» **What you should do**:
In the article below about the wholesale access rate challenges, which of the incumbents' challenges is still outstanding?

» **Extract**:
Focus turns back to CRTC as SCC rejects incumbent wholesale challenge 

As the Supreme Court of Canada  dismissed an incumbent challenge to an 18-month old CRTC decision to slash wholesale access rates for independent internet service providers on Thursday morning, eyes are back on the CRTC, where an outstanding review and vary application is the last of the incumbents’ challenges to the lower rates. 

The court appeal was the second of three separate challenges launched by incumbents after the August 2019 decision. The incumbents previously petitioned the governor in council to overturn the CRTC’s decision, but an August 2020 cabinet decision declined to do so, even though a preamble to the response from then-Innovation Minister Navdeep Bains said regulator’s rates were too low and would hurt network investment.

Now, only the CRTC’s decision on the incumbents’ review-and-vary application is still outstanding —  an application that incumbents are now emphasizing after the SCC dismissal.

The court appeal was brought by BCE Inc. and a number of cable companies: Rogers Communications Inc., Quebecor Inc., Shaw Communications Inc., Bragg Communications Inc., and Cogeco Inc. 

While we’re disappointed in the Court’s decision, the wholesale rates at issue remain under review by the CRTC, guided by the federal cabinet’s direction that the original rates were too low. We look forward to seeing the outcome of that process in the near future,” a Bell spokesperson wrote in an email statement to the Wire Report. 

“While the Cable Carriers are disappointed with the Court’s decision not to hear their case, they respect it,” lawyers representing the cable carriers wrote in a statement emailed to the Wire Report.

» **Stored data**:
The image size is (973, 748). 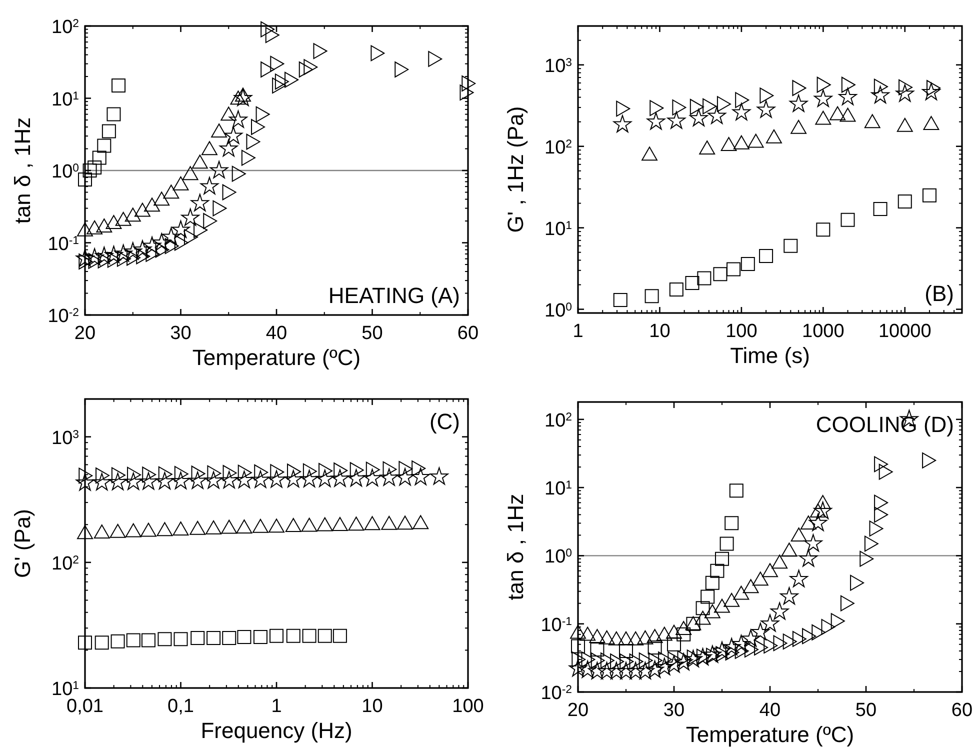 What do you see at coordinates (770, 734) in the screenshot?
I see `x-axis-title: Temperature (ºC)` at bounding box center [770, 734].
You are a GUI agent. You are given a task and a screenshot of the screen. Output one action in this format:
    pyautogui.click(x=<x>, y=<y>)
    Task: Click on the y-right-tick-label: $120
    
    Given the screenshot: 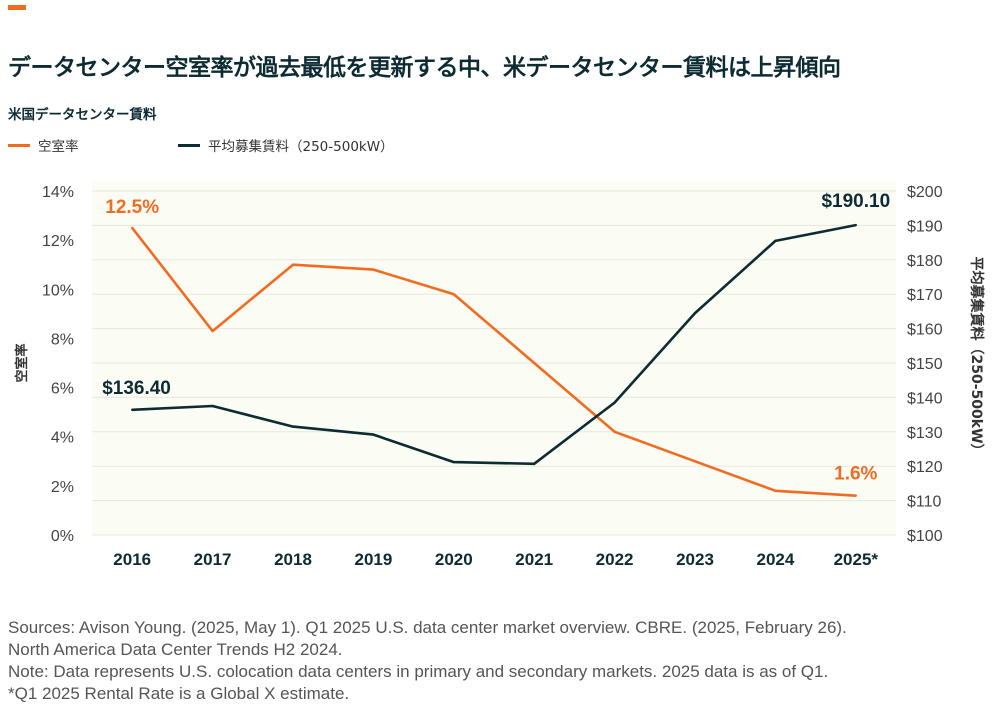 What is the action you would take?
    pyautogui.click(x=925, y=468)
    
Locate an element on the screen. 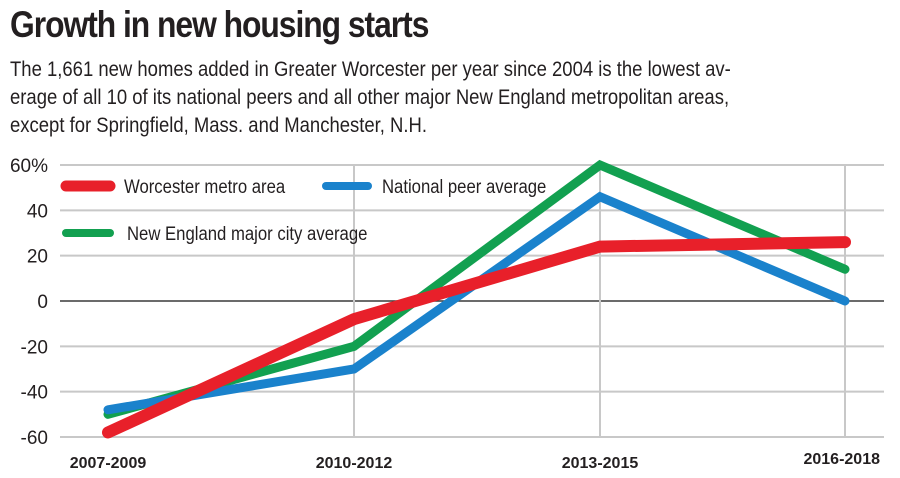 This screenshot has height=478, width=900. x-tick-label: 2013-2015 is located at coordinates (600, 464).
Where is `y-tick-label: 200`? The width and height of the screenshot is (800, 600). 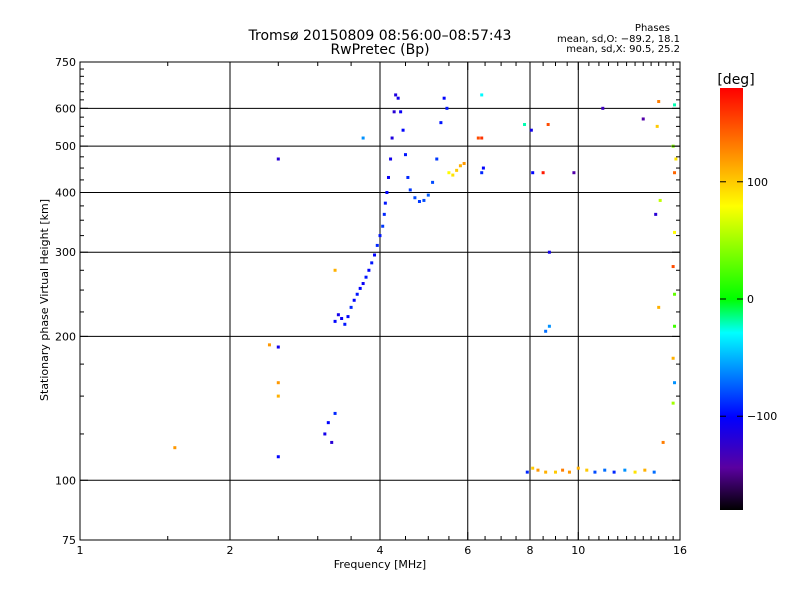 y-tick-label: 200 is located at coordinates (66, 336).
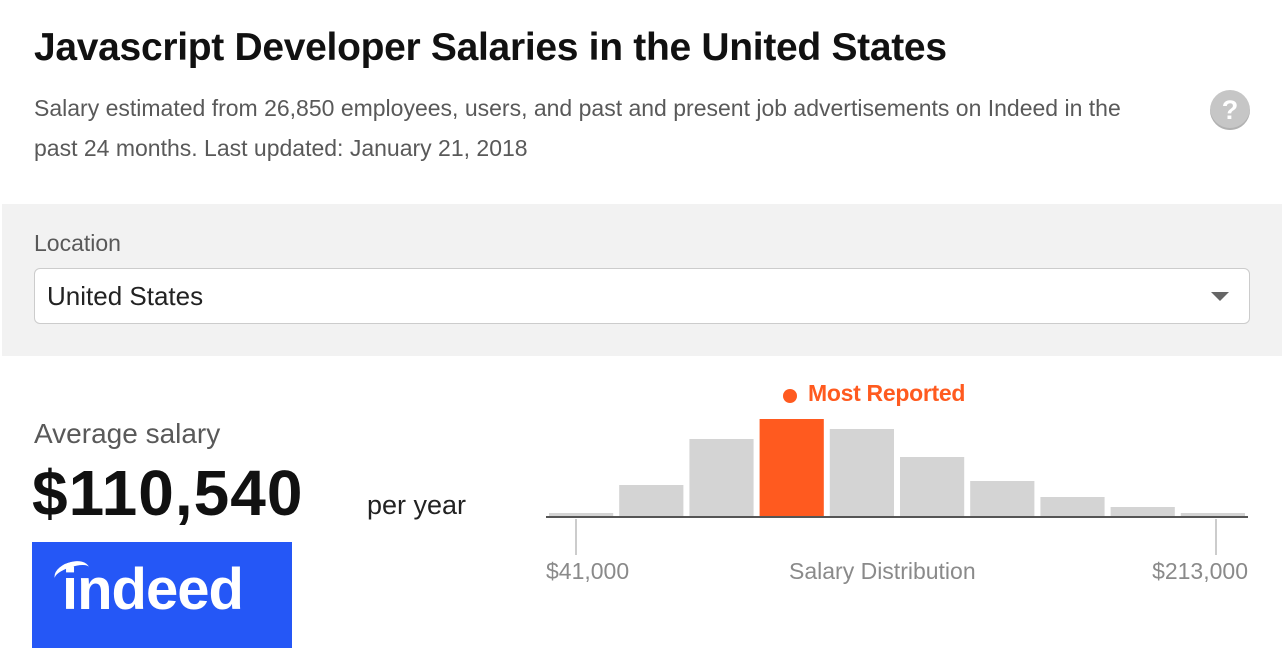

» **Answer space**:
Their review-and-vary application before the CRTC is still outstanding.